Between the two of us, Billy and I complained bitterly about having to march in like a row of ducks to line the pew every Sunday. No other kids our age sat with their parents. We looked like real doofuses. It was a social disaster. Finally, I decided I’d have to work up the nerve to ask permission to sit somewhere else. After the super ball incident, there was no way Billy would ever bring up that topic again. I knew I had to approach the subject delicately or there would be big trouble. At our house, a question could reap consequences as serious as an actual sin. It showed intent. I suppose it followed the same principle as “having lust in your heart.” Not only that, but whenever Daddy got news that a neighborhood kid had done something horrible, We got a preemptive lecture, just because. “Your FRIEND, Eddie, was smoking and burned down the preacher’s barn last night. THAT’s why I don’t let you …….”. It didn’t matter that I’d never spoken two words to Eddie and despised smoking, only Daddy’s total dedication to lecturing and haranguing kept me on the straight and narrow. But for his rigid control, I’d have been smoking, drinking, and fornicating on the back pew every Sunday.
Not knowing how to broach the subject, one Sunday morning, I revolted. Instead of following Daddy into pew three, I brazenly slid into pew four, right behind him. Billy followed me. The sky didn’t fall. Lightening didn’t strike. The world kept spinning on its axis. Daddy just turned and gave me a warning look, but I could tell I’d won my prize.

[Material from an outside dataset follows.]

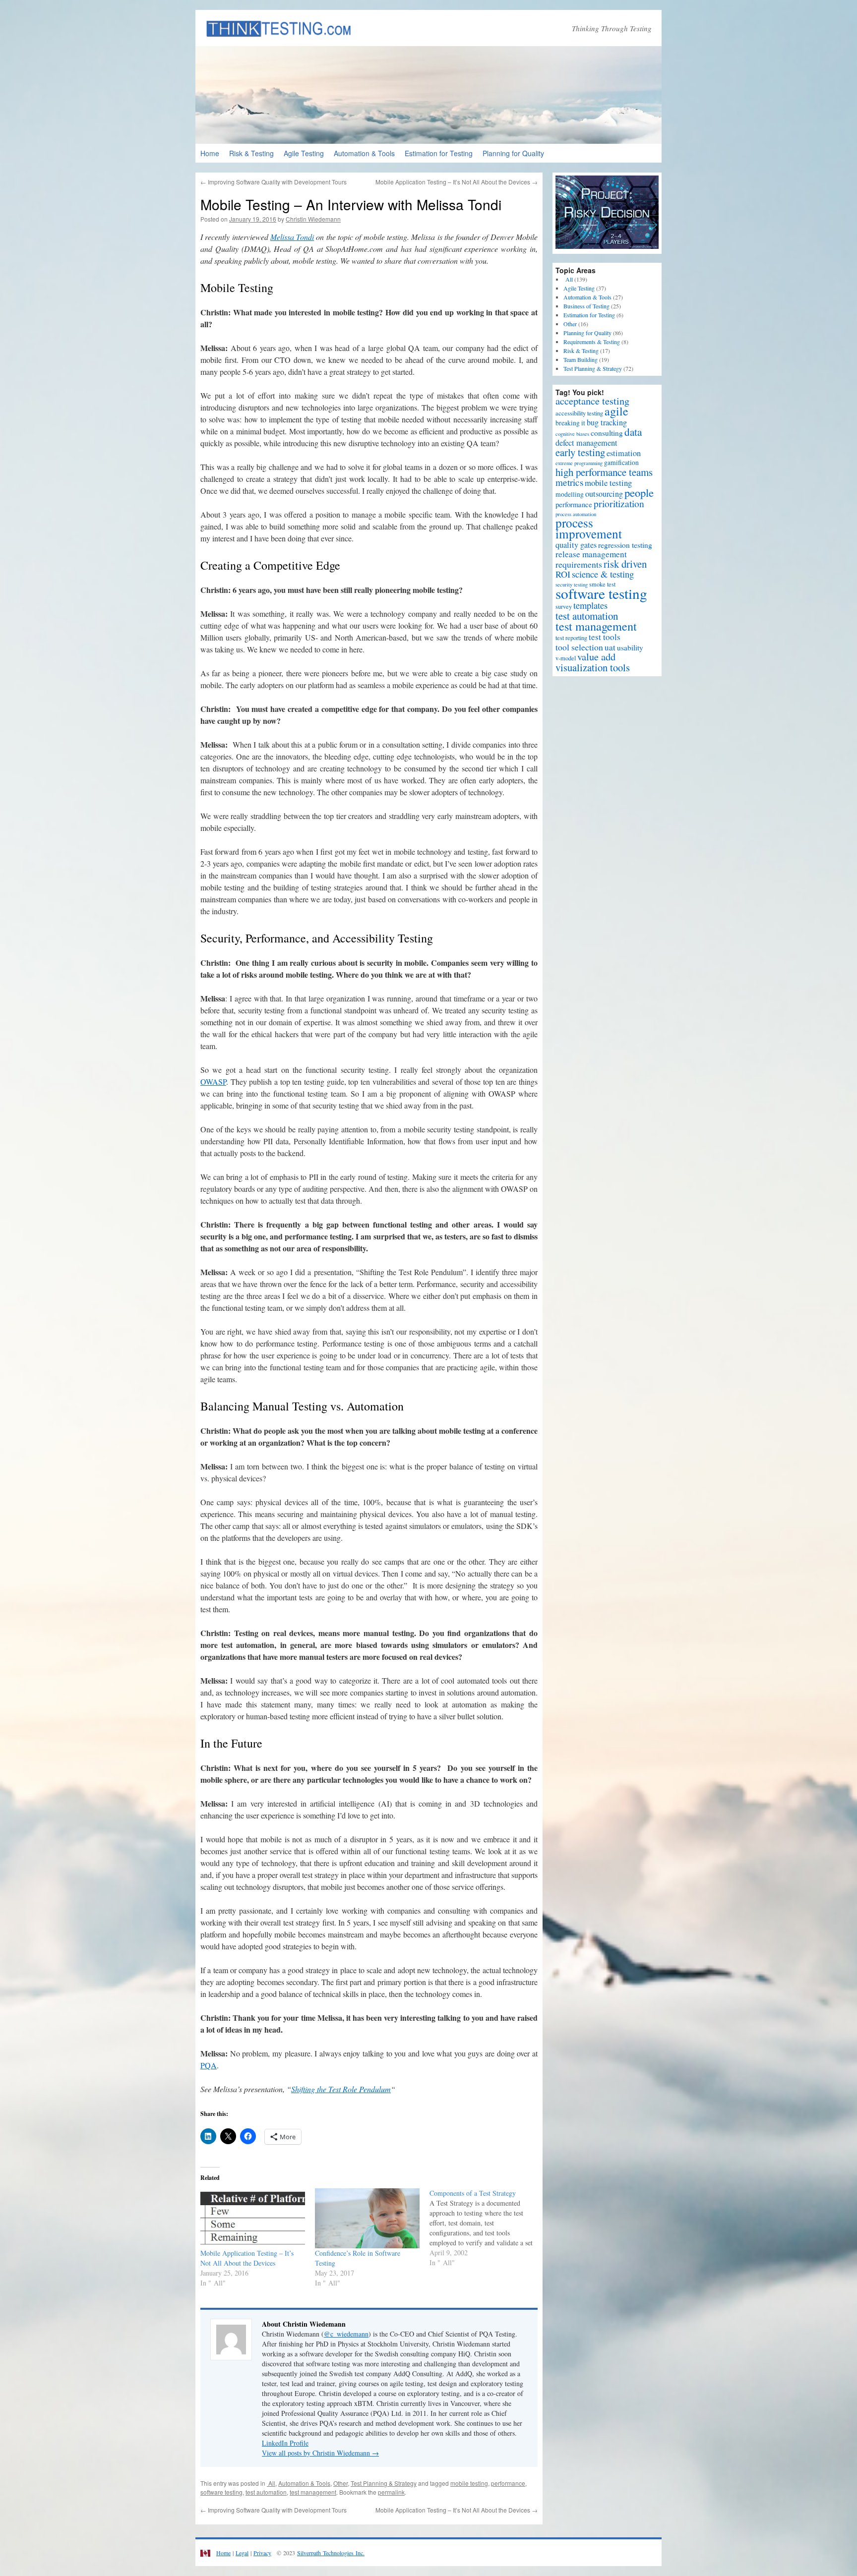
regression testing (625, 545)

I pondered my victory in my heart as I sat smugly in pew four. I found out that day, God has a sense of humor. When we stood for a hymn, Daddy had a wedgie. Have you ever had to spend time in church standing behind someone with a wedgie? I experienced eternity that day as Daddy stood right in front of me with a wedgie. Billy and I looked desperately back and forth at each other each time Daddy and his wedgie stood. I thought about reaching up and pulling it out, but feared there might be a Biblical injunction against it. “Thou shalt not unwedge thy father’s wedgie!” I might be turned into a pillar of salt.
I spent the next three years trying not to see Daddy’s wedgie as he stood in the pew ahead of me ever Sunday.